(Dataset items):
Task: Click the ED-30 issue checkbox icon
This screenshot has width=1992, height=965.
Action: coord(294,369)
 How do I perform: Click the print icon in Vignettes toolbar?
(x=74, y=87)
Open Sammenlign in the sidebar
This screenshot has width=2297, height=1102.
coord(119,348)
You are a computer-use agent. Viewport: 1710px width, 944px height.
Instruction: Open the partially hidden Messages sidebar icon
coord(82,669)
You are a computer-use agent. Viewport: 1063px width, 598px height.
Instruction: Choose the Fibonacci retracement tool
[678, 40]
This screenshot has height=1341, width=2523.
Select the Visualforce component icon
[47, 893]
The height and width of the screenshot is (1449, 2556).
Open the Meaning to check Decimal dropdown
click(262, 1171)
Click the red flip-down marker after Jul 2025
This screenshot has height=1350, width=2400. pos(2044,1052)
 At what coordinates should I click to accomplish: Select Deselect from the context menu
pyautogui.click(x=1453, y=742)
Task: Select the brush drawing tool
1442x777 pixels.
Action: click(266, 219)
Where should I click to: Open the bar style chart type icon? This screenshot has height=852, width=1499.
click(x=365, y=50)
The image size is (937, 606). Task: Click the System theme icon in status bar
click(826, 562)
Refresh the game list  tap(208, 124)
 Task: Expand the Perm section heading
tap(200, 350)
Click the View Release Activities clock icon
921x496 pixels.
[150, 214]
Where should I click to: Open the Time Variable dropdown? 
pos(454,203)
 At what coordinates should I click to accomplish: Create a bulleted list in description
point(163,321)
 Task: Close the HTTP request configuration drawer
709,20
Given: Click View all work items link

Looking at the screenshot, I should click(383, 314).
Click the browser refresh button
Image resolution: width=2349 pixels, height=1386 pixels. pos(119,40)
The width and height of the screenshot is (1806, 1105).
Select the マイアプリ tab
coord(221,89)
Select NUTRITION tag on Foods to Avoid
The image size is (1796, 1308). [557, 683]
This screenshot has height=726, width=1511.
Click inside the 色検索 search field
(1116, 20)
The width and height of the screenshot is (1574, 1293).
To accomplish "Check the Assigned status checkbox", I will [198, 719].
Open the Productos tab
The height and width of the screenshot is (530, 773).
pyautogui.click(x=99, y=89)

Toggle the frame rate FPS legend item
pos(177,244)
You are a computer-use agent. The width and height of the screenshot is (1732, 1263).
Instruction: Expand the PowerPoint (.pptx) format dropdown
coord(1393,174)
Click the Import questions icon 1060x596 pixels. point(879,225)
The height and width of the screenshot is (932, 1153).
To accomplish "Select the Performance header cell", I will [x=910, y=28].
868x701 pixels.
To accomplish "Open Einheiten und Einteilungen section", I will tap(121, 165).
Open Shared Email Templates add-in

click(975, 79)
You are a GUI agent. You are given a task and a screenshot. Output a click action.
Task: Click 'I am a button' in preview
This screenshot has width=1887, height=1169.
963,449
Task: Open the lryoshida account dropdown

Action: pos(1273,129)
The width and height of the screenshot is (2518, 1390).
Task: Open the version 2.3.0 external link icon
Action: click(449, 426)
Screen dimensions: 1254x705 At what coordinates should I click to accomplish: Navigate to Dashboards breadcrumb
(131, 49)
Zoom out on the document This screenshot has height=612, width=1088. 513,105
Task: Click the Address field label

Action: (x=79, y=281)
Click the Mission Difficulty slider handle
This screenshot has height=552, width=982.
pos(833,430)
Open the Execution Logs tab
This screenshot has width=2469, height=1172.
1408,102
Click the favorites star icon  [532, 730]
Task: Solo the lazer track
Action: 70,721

(Work instruction): Beginning at the line containing "Zoom out on", repeat each line exactly through the last line of the entries, and include no other lines.

(Problem solution):
Zoom out on the document This screenshot has height=612, width=1088. 513,105
Task: Click the Address field label

Action: (x=79, y=281)
Click the Mission Difficulty slider handle
This screenshot has height=552, width=982.
pos(833,430)
Open the Execution Logs tab
This screenshot has width=2469, height=1172.
1408,102
Click the favorites star icon  [532, 730]
Task: Solo the lazer track
Action: 70,721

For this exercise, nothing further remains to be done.